WHAT TO WORK ON — Would you retype, word for word, only the lines from the one holding "Image resolution: width=700" through the final line of the entries below, without the pictures?

DATA EXTRACTS —
-*-

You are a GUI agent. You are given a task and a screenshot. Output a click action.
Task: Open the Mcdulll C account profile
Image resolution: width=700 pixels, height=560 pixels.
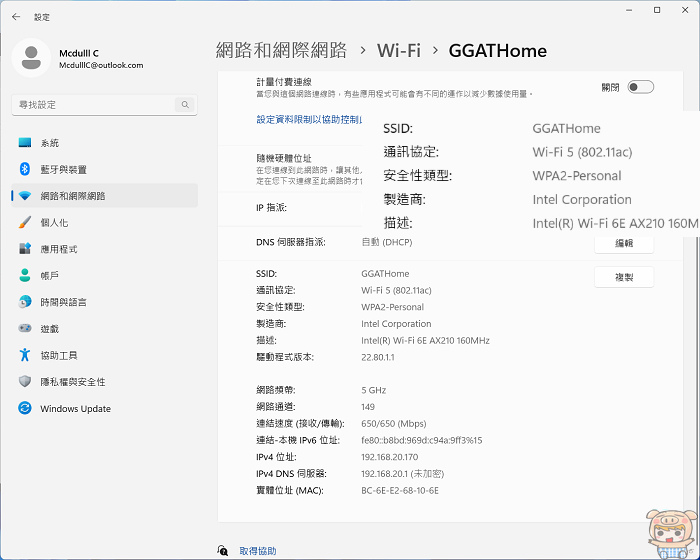point(80,57)
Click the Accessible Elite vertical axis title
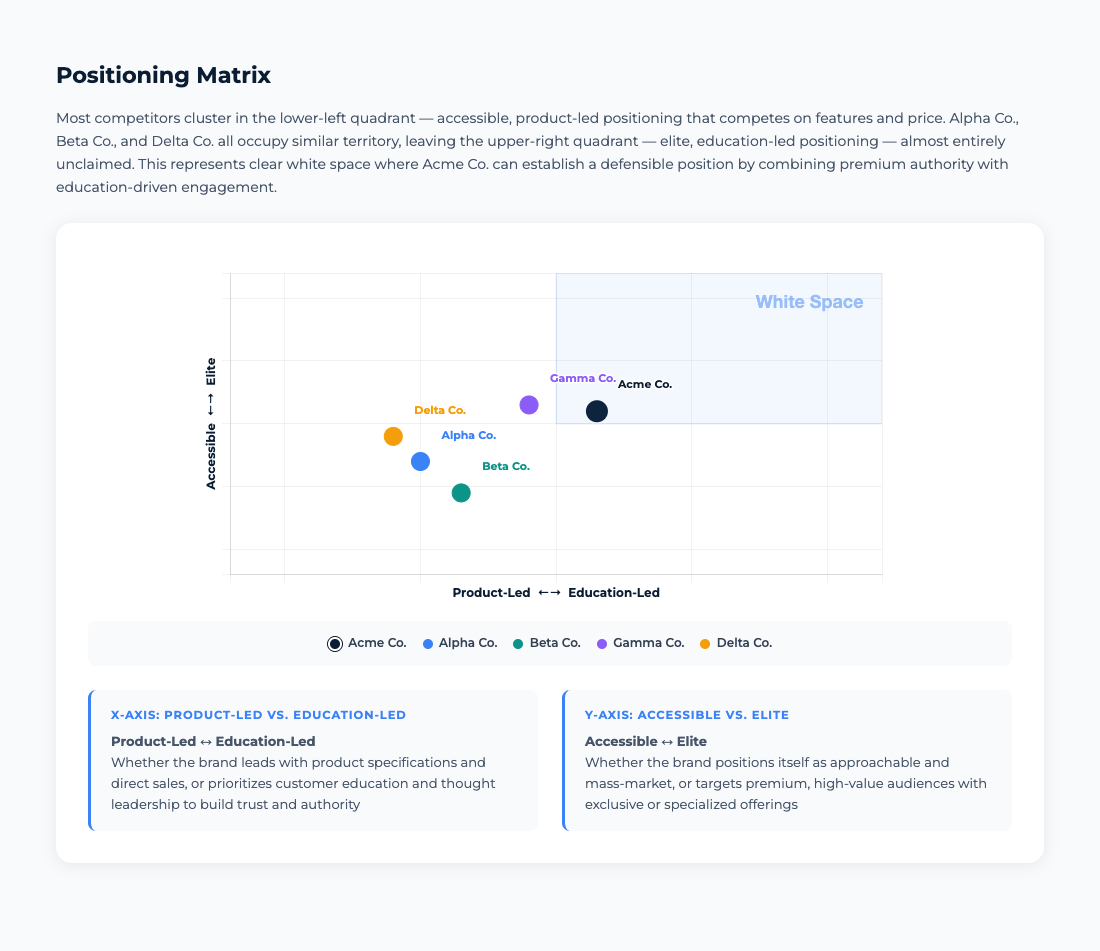 coord(211,424)
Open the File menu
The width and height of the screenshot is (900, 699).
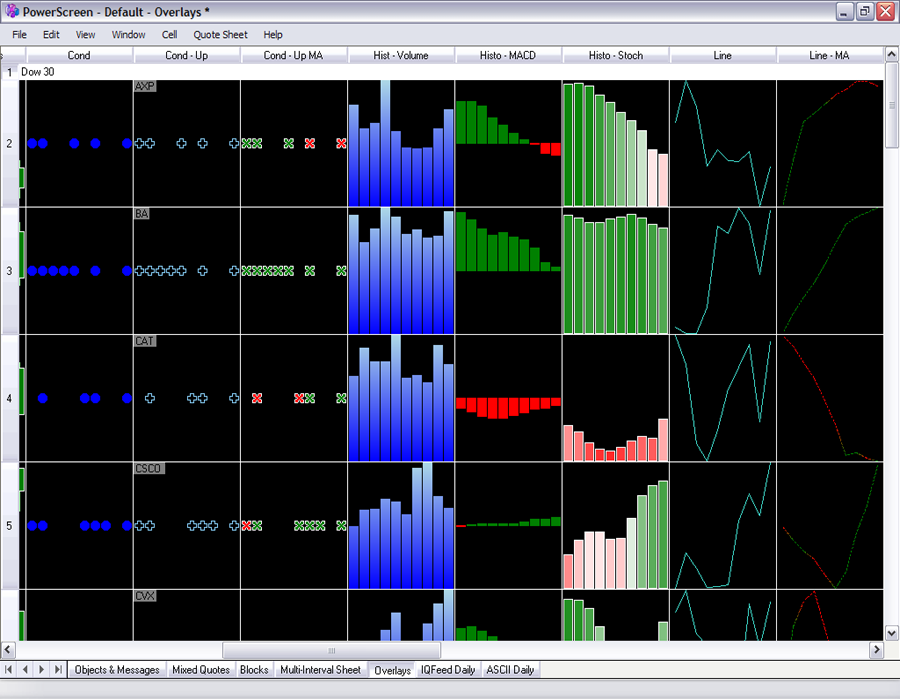click(20, 34)
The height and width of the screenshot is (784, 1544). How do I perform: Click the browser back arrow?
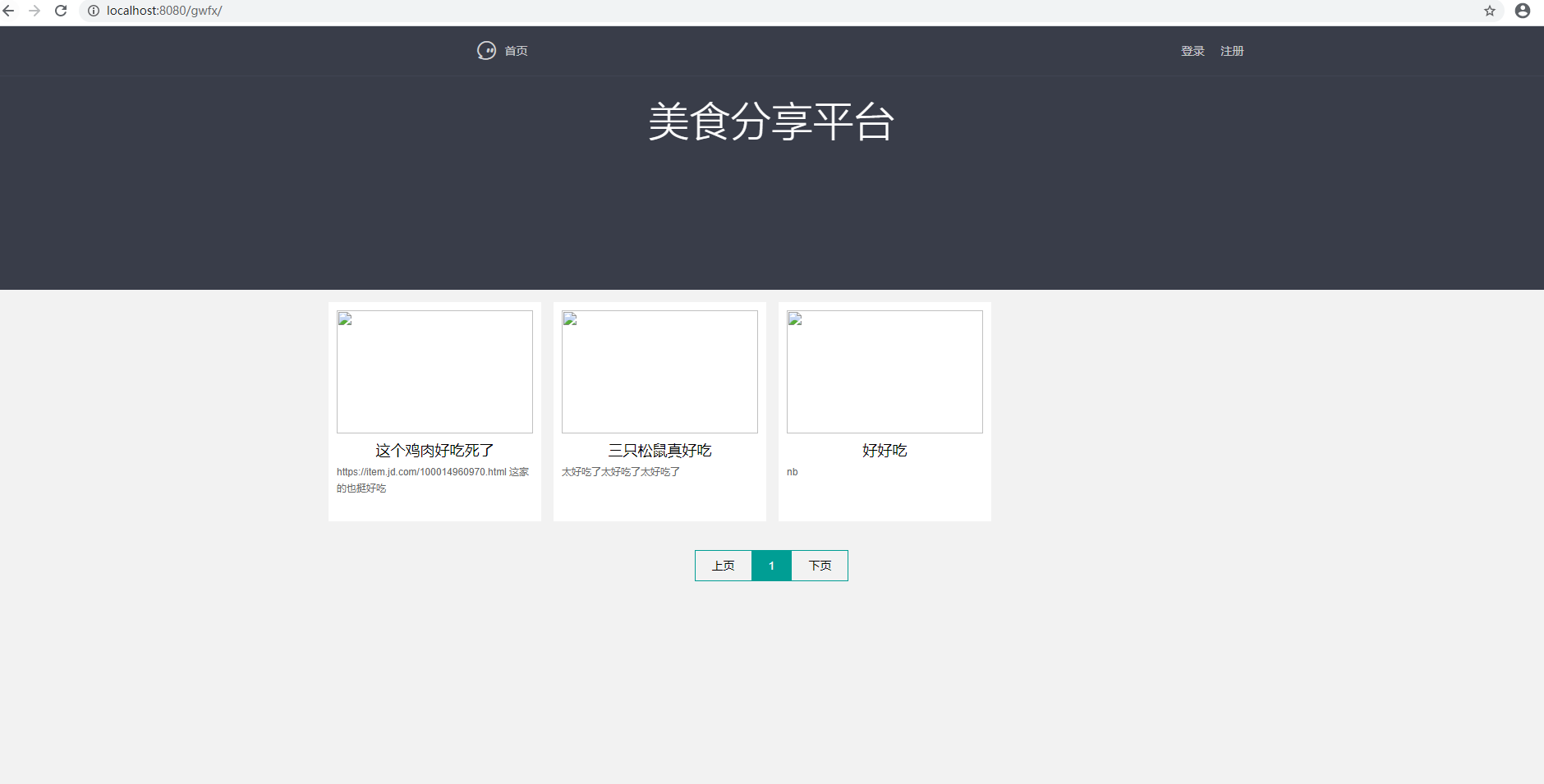(x=9, y=11)
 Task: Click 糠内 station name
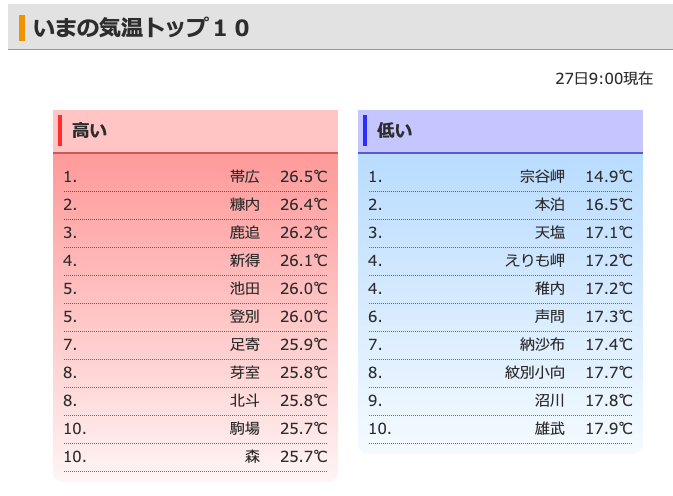[x=244, y=205]
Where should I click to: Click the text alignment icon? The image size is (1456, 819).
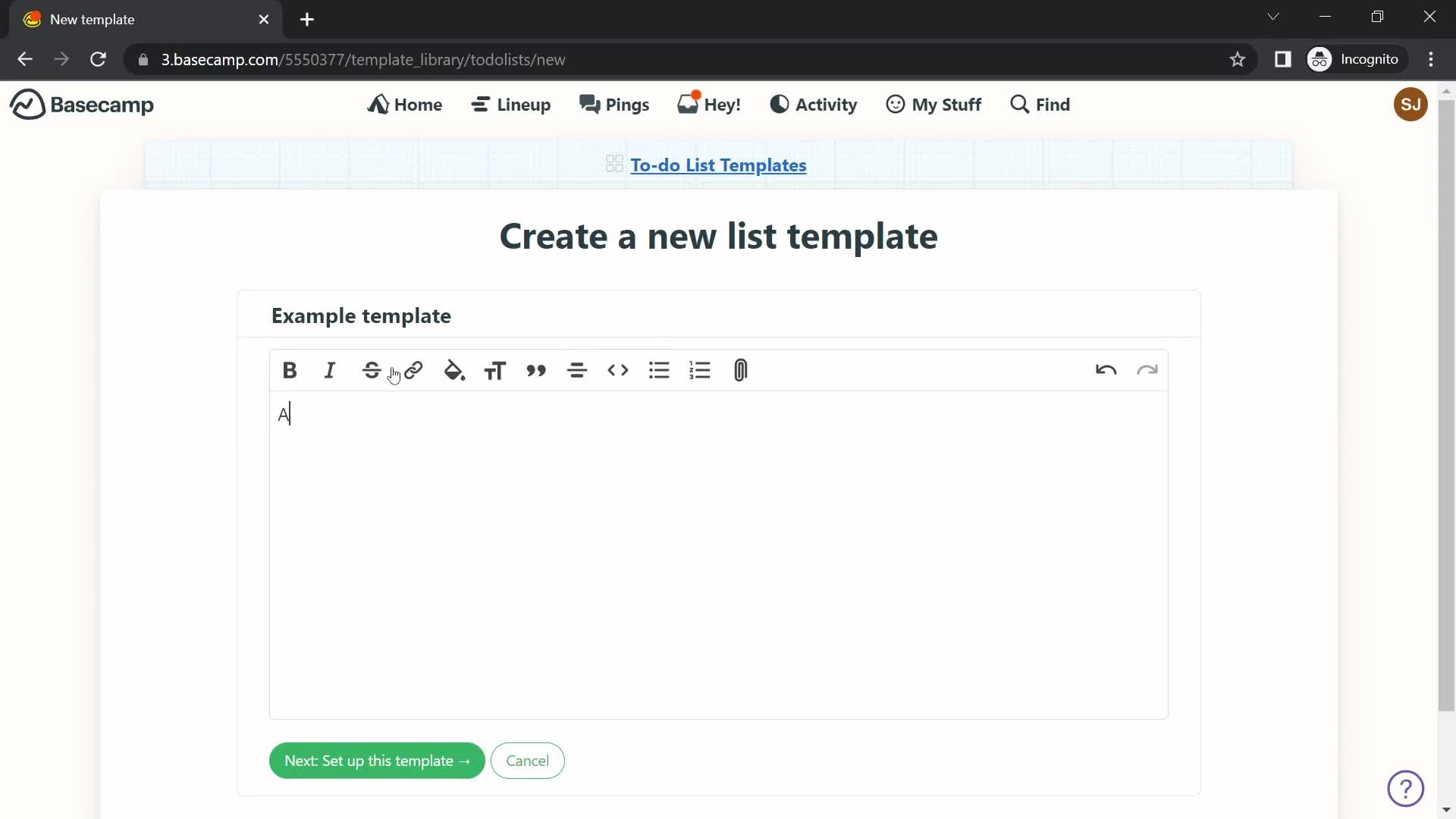[578, 371]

-*-

SOLUTION TO THIS TASK —
Image resolution: width=700 pixels, height=560 pixels.
point(80,57)
Click the Accessible Elite vertical axis title
 coord(211,424)
Open the File menu
The width and height of the screenshot is (900, 699).
click(20, 34)
The height and width of the screenshot is (784, 1544). How do I perform: Click the browser back arrow?
(x=9, y=11)
 Task: Click 糠内 station name
[x=244, y=205]
Where should I click to: Click the text alignment icon? The image size is (1456, 819).
[578, 371]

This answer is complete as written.